◆ Brief:
Could you set down exactly the lines of the data below, starting at the one that holds "You are a GUI" and ending at the one that holds "This screenshot has width=680, height=412.", both included, and only those?

◆ Information provided:
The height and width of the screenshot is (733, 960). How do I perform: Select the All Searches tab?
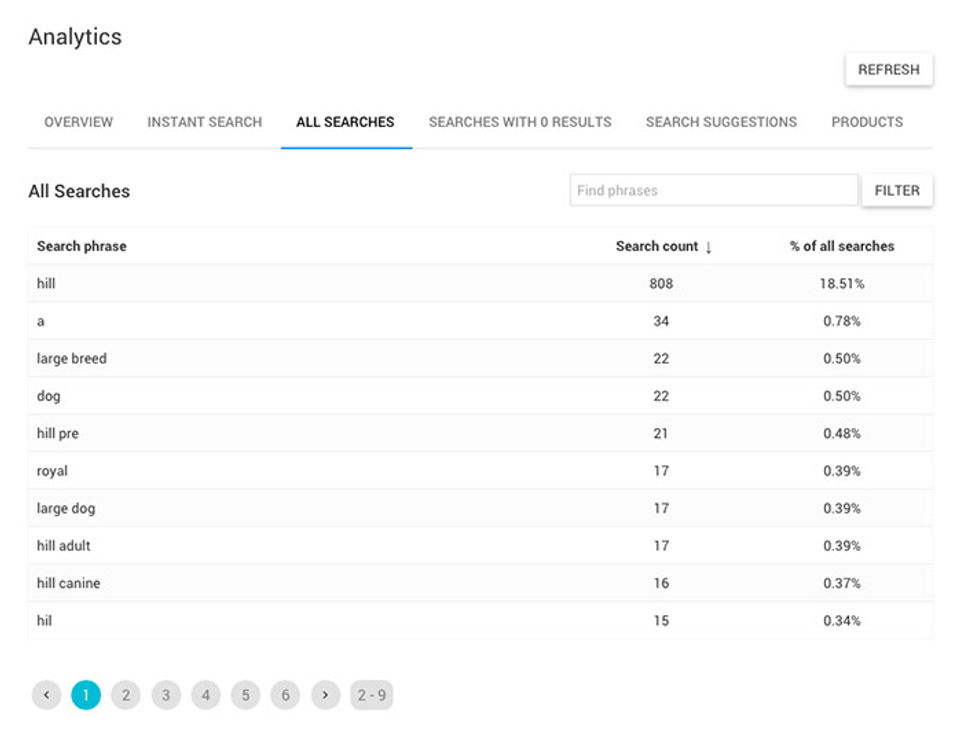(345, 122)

* * *

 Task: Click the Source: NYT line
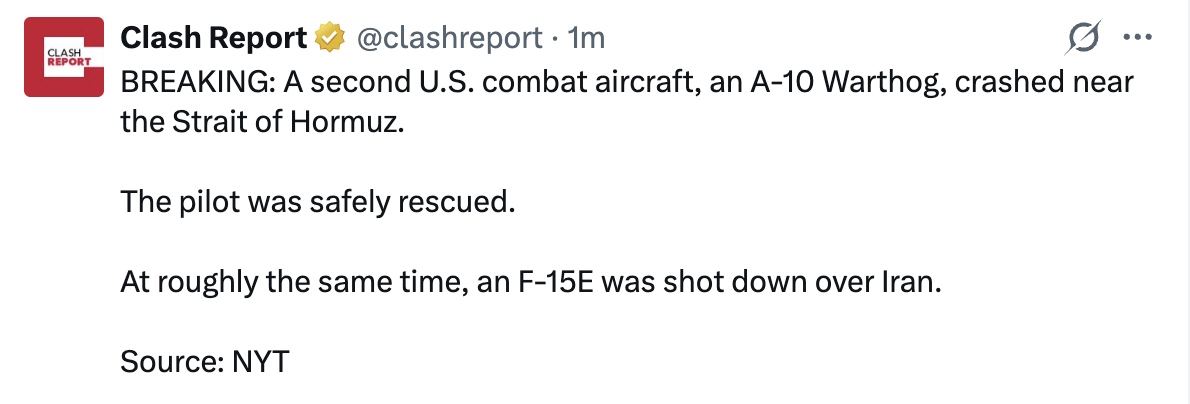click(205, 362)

* * *

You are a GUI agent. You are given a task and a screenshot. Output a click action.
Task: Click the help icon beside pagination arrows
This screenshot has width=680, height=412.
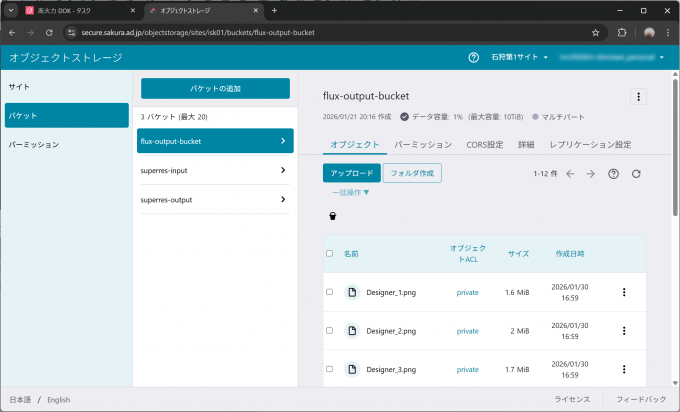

◆ Written reply:
You are a GUI agent. You are given a task and a screenshot. Output a click action.
Task: Click the help icon beside pagination arrows
This screenshot has width=680, height=412.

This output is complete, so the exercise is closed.